Designed and Implemented the Real Time Tweet Monitoring Tool realated to COVID-19 using the technologies python, apscheduler, Elastic Search, Logstash and Kibana.
The first thing of any analysis is the gathering of the data. I made use of twitter public API along with filters like recent twets to fetch the latest data related to COVID-19. The main challenge I faced was the resriction of twitter's rate limit during the fectching the data. The Standard Twitter API can return maximum of 100 tweets per requests and we can make 180 requests in time period of 15 minutes. In order to manually fetch the data, I designed and developed the python scheduler where we can gather data based on the frequency which can be set in config file tweet.cfg. Logs are being gathered in tweet.log incase of any issues in the tool.

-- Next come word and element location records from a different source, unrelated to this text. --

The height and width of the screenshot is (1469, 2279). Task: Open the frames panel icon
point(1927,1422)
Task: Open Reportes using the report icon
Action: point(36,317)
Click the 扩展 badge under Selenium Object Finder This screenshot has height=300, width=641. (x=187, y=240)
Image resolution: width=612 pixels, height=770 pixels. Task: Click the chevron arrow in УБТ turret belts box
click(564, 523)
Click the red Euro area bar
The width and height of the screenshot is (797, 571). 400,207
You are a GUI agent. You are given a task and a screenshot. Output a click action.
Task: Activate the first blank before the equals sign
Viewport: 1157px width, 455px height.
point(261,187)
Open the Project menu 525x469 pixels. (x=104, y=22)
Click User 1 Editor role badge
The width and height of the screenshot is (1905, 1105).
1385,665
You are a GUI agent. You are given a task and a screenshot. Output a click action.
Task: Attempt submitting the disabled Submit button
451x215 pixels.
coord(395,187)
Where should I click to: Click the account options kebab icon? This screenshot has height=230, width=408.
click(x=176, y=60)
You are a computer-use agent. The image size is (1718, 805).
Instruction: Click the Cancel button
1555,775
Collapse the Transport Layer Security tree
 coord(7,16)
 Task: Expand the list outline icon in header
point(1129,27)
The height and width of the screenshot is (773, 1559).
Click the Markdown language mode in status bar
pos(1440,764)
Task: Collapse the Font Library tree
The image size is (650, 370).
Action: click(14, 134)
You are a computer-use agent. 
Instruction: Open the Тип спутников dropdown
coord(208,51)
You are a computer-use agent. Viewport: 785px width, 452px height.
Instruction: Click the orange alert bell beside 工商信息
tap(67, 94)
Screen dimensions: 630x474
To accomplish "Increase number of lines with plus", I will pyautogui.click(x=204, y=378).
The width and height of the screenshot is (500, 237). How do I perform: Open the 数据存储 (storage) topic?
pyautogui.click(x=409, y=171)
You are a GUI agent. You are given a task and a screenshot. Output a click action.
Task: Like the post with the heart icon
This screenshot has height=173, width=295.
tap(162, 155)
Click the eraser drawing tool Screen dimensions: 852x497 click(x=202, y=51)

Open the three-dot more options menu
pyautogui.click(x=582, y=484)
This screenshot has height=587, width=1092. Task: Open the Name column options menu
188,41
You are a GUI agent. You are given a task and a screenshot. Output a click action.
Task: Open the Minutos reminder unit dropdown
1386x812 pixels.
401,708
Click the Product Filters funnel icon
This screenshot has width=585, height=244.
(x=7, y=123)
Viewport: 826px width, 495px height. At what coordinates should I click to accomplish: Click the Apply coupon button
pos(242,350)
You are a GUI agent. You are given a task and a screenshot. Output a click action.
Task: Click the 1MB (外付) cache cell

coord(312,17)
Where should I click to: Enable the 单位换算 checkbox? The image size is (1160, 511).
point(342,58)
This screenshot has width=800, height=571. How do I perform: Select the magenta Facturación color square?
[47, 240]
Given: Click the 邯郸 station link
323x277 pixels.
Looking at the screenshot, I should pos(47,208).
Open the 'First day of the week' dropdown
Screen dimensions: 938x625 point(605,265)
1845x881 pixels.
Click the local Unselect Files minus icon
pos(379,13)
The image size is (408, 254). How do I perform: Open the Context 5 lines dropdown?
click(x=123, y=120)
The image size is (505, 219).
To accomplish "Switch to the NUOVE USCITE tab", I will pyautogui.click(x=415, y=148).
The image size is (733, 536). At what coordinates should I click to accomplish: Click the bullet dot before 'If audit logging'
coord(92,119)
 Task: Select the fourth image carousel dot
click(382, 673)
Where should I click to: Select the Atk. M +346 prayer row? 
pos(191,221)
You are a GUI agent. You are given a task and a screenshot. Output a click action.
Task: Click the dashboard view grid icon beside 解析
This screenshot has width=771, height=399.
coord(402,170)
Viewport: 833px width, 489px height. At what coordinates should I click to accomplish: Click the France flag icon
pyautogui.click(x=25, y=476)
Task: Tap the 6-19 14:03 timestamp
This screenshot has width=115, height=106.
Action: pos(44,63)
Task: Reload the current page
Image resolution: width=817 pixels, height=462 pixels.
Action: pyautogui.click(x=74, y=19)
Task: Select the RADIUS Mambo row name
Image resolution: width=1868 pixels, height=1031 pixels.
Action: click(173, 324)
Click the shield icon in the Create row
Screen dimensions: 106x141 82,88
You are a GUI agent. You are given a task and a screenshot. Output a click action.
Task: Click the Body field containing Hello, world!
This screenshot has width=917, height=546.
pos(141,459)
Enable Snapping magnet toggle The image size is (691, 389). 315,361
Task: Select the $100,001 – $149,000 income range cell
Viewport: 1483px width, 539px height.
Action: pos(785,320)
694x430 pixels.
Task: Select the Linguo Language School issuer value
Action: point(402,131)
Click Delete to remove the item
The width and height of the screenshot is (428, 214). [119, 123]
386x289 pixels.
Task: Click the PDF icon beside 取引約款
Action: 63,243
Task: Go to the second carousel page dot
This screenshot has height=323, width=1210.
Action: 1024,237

Sentiment of each tweet is calculated using the TextBlob library which is based on NLTK. TextBlob calculates the sentiment of each tweet by averaging polarity and subjectivity for each word which has been assigned by language linguists. I am fetching only the tweets written in english. Live Data that is being collected is ingested into Elastic Search Cluster using Logstash. Logstash is the tool used to collect, process and forward events and log messages. Elastic search is the serach engine based on the Lucene library. It provides the HTTP web based interface and schema free JSON documents. Kibana is the opensource data visualization dashboard for Elastic Search. Above is the Dashboard snap where I calcuated Total Tweets collected, Positive Tweets and Negative Tweets. I also computed how many were retweets in collected tweets. Elastic Search provides extension package called X-pack which provides the services like security, alerting, machine learning etc. and this service pack needs subscription.
Overall, ELK stack is the very handy tool when it comes to Application Performance Monitoring (APM), implementation of search engine and log analysis.